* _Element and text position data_
━━━━━━━━━━━━━━━━━━━━━━━━━━━━━━

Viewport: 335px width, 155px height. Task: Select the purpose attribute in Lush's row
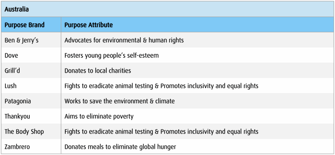point(161,86)
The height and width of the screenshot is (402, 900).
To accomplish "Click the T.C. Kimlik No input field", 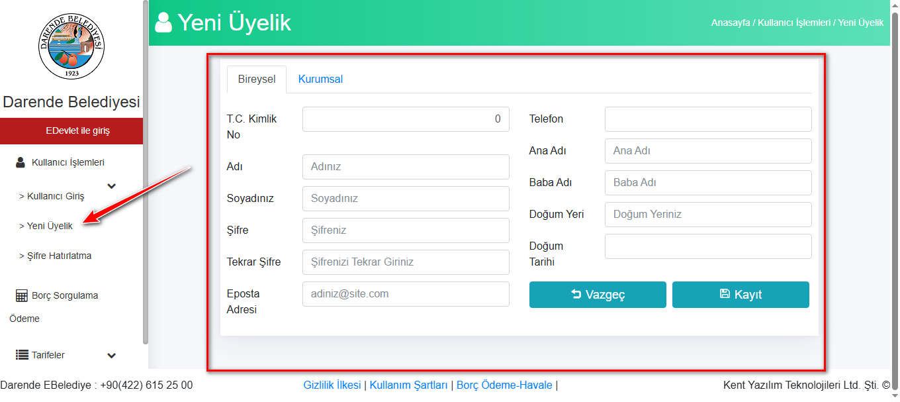I will (406, 119).
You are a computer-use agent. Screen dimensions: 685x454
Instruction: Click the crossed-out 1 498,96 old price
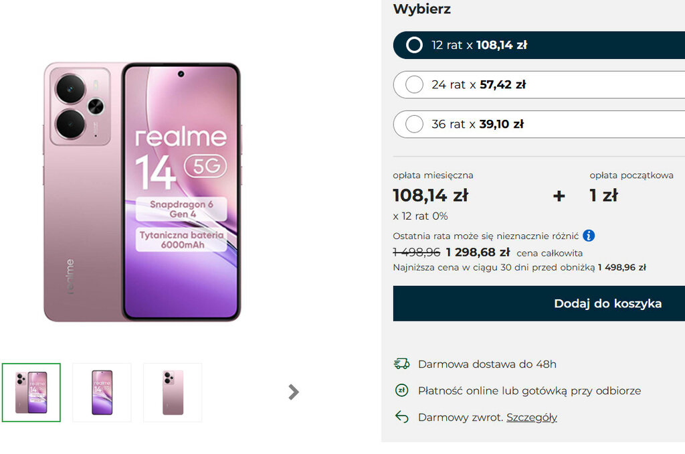pyautogui.click(x=416, y=252)
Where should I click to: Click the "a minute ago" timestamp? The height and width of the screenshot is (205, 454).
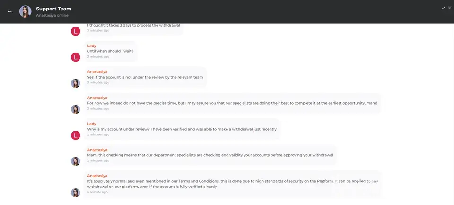click(x=97, y=192)
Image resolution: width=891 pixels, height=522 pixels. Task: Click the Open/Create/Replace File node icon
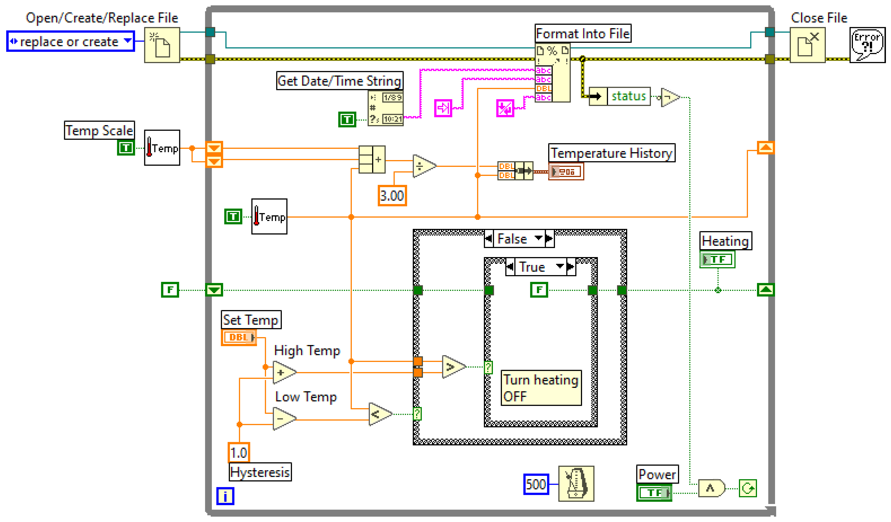[x=162, y=45]
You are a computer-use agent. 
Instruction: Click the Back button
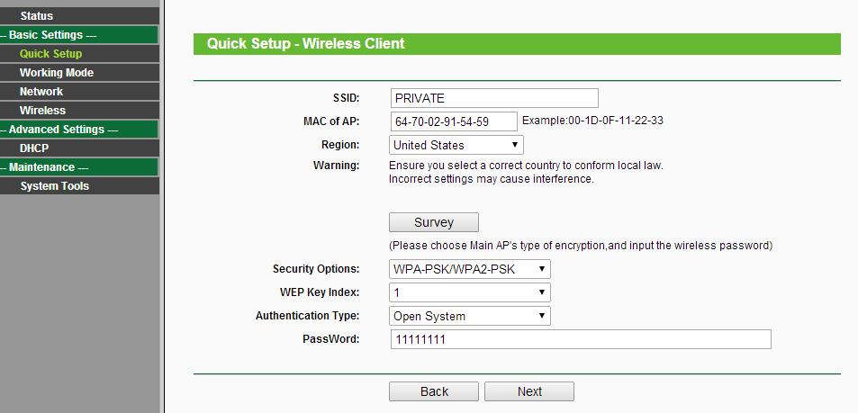434,391
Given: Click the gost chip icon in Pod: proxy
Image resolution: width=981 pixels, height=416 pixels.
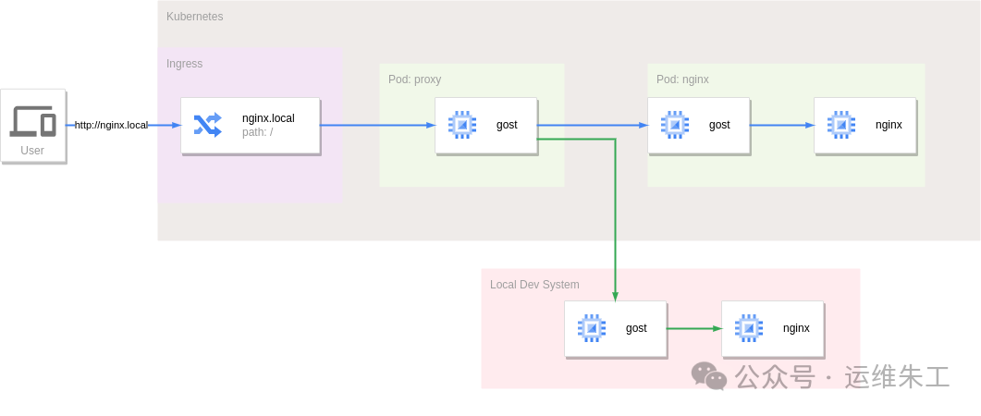Looking at the screenshot, I should pyautogui.click(x=462, y=125).
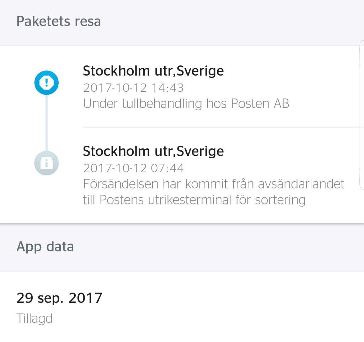Tap the blue exclamation customs status icon
Screen dimensions: 364x342
click(46, 83)

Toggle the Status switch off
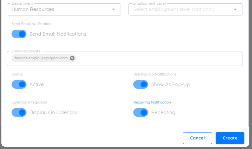(19, 84)
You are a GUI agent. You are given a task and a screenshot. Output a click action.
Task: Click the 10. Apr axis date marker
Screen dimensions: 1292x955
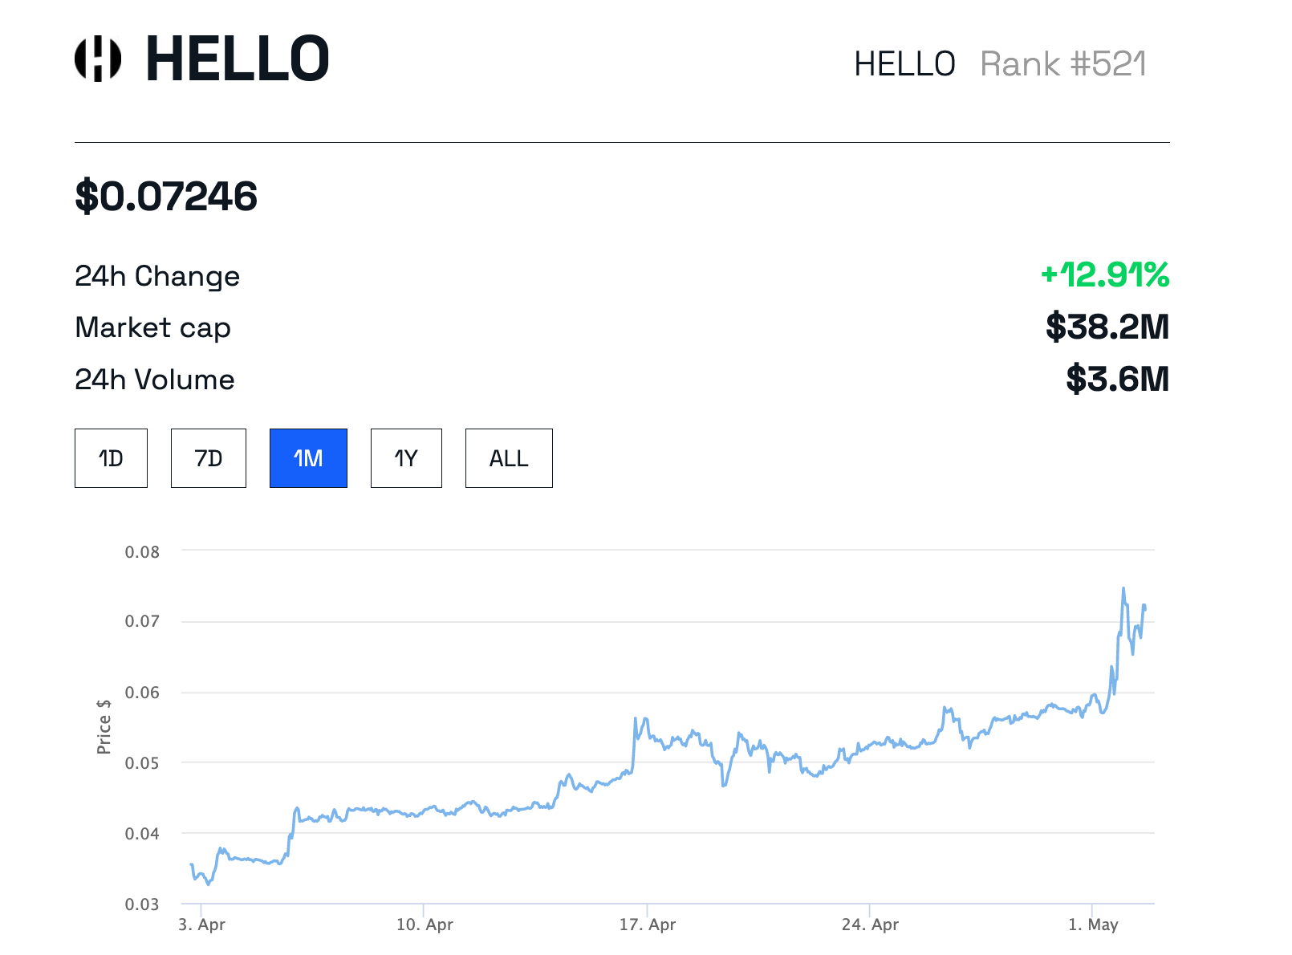[425, 925]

━━━━━━━━━━━━━━━━━━━━━━━━━━━━━━

* _What this task involves_
Rewrite the stretch of material from the line containing "Image resolution: width=891" through the end as a numbered list, skipping blank lines and leaving out the pictures.

* _Answer for the task_
1. Image resolution: width=891 pixels, height=522 pixels. Task: Click the Open/Create/Replace File node icon
2. [x=162, y=45]
3. You are a computer-use agent. 
4. Instruction: Click the Back button
5. 434,391
6. Given: Click the gost chip icon in Pod: proxy
7. Image resolution: width=981 pixels, height=416 pixels.
8. Looking at the screenshot, I should pyautogui.click(x=462, y=125).
9. Tap the blue exclamation customs status icon
10. Screen dimensions: 364x342
11. click(46, 83)
12. Toggle the Status switch off
13. (19, 84)
14. You are a GUI agent. You are given a task and a screenshot. Output a click action.
15. Task: Click the 10. Apr axis date marker
16. Screen dimensions: 1292x955
17. [425, 925]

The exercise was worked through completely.